Neurological Complications

  • Neuropathy: Vincristine-induced axonal motor and sensory polyneuropathy affecting the limbs is common. It is usually mild to moderate, allowing children to still ambulate independently, although splints and or ankle/foot orthotics may be required. Vincristine-induced autonomic neuropathy is also common, causing constipation in most patients that requires a proactive bowel regimen. Occasionally, this leads to ileus, bowel obstruction, or bladder retention. Occasionally, vincristine induces a mononeuropathy, usually of a cranial nerve. Vincristine-induced generalized dyesthesia or trigeminal pain is usually self limited but may require codeine, gabapentin, amitryptiline, tramadol, carbamazepine, or fentanyl patches. Cisplatin may induce cumulative dose-related (>420 mg/m2 cumulative dose) sensory ganglioneuropathy, particularly affecting vibration and position sense; it can also lead to chorea (43). No preventative strategies have been successful to date.
  • Seizures: High-dose methotrexate may cause acute encephalopathy and seizures. Cisplatin rarely has been considered to cause posterior reversible encephalopathy, which may include seizures, and there is one report of focal status epilepticus secondary to infarction. Vincristine rarely causes seizures due to hyponatremia secondary to SIADH. Stopping the offending agent is required as well as symptomatic anticonvulsant therapy.
  • Subacute encephalopathy: Subacute encephalopathy secondary to intrathecal or intravenous methotrexate usually presents within 10 days of administration with hemiparesis, aphasia, quadrapresis, and headache.
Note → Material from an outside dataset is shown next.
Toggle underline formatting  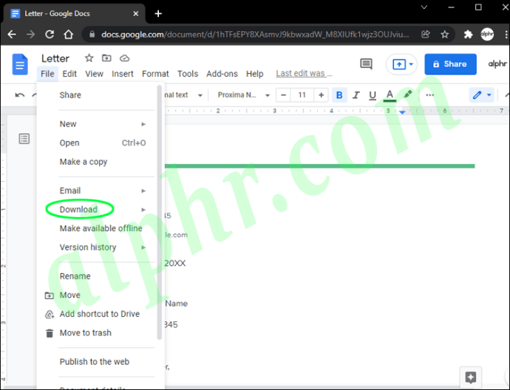pos(373,95)
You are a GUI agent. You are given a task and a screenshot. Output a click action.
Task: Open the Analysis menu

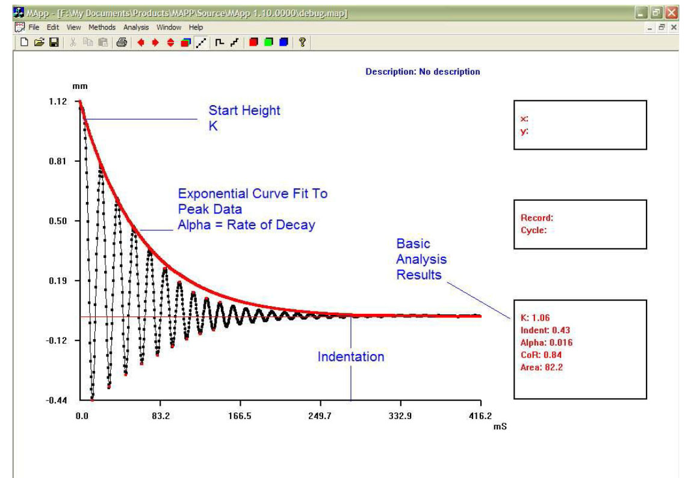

This is associated with diffusion-restricted white matter changes on MRI acutely; T2-weighted and FLAIR white matter increased signal changes may take up to 2 weeks to develop. The clinical deficit is usually completely reversible, although residual white matter signal abnormalities may persist. Some patients have been rechallenged without reoccurrence; however, alternative agents should be considered (40, 45). Screening for MTHFR C677T and MTHFR c.1298A>C gene polymorphisms may allow identification of those at risk of severe neurotoxicity in the future (33, 42).
  • Chronic necrotizing encephalopathy: Chronic necrotizing encephalopathy secondary to intravenous high-dose and/or intrathecal methotrexate is well documented in leukemia. The risk is increased with cranial irradiation.